营养补充药她每天都有按时吃,云舒做了充足的怀孕准备,只希望宝宝来的不要太晚。
逼近傍晚,上官夜还没有回来,云舒给他打的几通电话也没接,无奈之下,她只能独自去主楼。
主楼被布置的焕然一新,各处张贴着对联以及剪纸,大门口挂着两盏独特的大红灯笼,配上主楼古色古香的装潢设计,年代感扑面而来。
聂惠卿站在神位前,手里拿着三炷香正在拜祖,云舒盈步上前,“妈。
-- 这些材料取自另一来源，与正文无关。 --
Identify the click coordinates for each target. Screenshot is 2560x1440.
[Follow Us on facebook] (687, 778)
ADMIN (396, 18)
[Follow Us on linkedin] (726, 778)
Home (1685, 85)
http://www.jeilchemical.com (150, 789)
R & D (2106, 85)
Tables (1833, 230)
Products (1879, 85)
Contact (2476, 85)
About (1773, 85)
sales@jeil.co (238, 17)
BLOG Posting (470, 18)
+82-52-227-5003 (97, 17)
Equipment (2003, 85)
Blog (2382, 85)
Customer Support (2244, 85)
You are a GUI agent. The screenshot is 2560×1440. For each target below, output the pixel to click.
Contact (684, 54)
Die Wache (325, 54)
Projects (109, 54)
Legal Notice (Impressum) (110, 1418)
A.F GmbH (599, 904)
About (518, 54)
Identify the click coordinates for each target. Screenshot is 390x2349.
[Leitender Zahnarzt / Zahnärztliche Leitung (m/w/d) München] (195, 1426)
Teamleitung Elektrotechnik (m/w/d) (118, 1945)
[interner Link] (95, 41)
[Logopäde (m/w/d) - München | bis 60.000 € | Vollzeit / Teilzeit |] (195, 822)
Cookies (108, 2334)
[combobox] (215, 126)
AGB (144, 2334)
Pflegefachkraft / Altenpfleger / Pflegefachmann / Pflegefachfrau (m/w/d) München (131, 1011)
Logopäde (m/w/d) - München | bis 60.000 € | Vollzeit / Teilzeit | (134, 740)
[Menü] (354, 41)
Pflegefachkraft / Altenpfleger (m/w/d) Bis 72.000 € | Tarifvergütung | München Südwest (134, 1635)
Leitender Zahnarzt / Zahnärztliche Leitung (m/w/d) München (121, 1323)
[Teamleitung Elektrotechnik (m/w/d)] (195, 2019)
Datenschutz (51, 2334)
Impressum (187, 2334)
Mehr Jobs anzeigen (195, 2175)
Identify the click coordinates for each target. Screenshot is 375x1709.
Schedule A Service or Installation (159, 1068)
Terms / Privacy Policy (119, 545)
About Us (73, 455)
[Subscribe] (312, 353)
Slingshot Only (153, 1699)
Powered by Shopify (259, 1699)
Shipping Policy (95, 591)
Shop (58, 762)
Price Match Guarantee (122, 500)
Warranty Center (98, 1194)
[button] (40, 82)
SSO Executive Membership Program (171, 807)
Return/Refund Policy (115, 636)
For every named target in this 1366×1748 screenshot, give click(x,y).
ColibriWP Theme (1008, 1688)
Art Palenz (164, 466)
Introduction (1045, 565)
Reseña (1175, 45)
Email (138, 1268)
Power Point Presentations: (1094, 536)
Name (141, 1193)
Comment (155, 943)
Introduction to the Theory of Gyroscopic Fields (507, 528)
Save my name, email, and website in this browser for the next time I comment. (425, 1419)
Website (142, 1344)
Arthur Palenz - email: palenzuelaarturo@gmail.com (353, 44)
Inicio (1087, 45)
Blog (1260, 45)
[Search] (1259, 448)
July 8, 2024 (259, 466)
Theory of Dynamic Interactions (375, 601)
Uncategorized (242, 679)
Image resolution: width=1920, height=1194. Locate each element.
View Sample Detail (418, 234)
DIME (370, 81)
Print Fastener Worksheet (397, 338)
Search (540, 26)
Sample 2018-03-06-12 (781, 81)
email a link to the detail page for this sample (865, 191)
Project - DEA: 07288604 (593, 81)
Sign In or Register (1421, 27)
”
云舒周遭的气息显得很安静,聂惠卿光用耳朵听,就知道她是一个人来的,“阿夜呢?”
“有事出去了。”
聂惠卿沉下脸,将三炷香插进香炉内,屋外逐渐暗淡的天色下,鞭炮声烟花声已接踵而至,今晚是跨年夜,家家户户都在团圆,满桌的菜肴丰盛至极,除去在外专注于事业的老大上官墨之外,聂惠卿自然希望其余子女全都陪伴在侧,“你到现在还管不住他?”
云舒抿紧朱唇,这时候她不能作声,聂惠卿极有深意的睇了云舒一眼,什么话也没再说,就那样同她擦身而过。
没过多久,上官瑜挽着上官振林的手肘一同进门,上官振林应该是刚从部队回来,一身墨绿军装英姿飒爽,上官瑜像是没睡好,精神不足,“妈。”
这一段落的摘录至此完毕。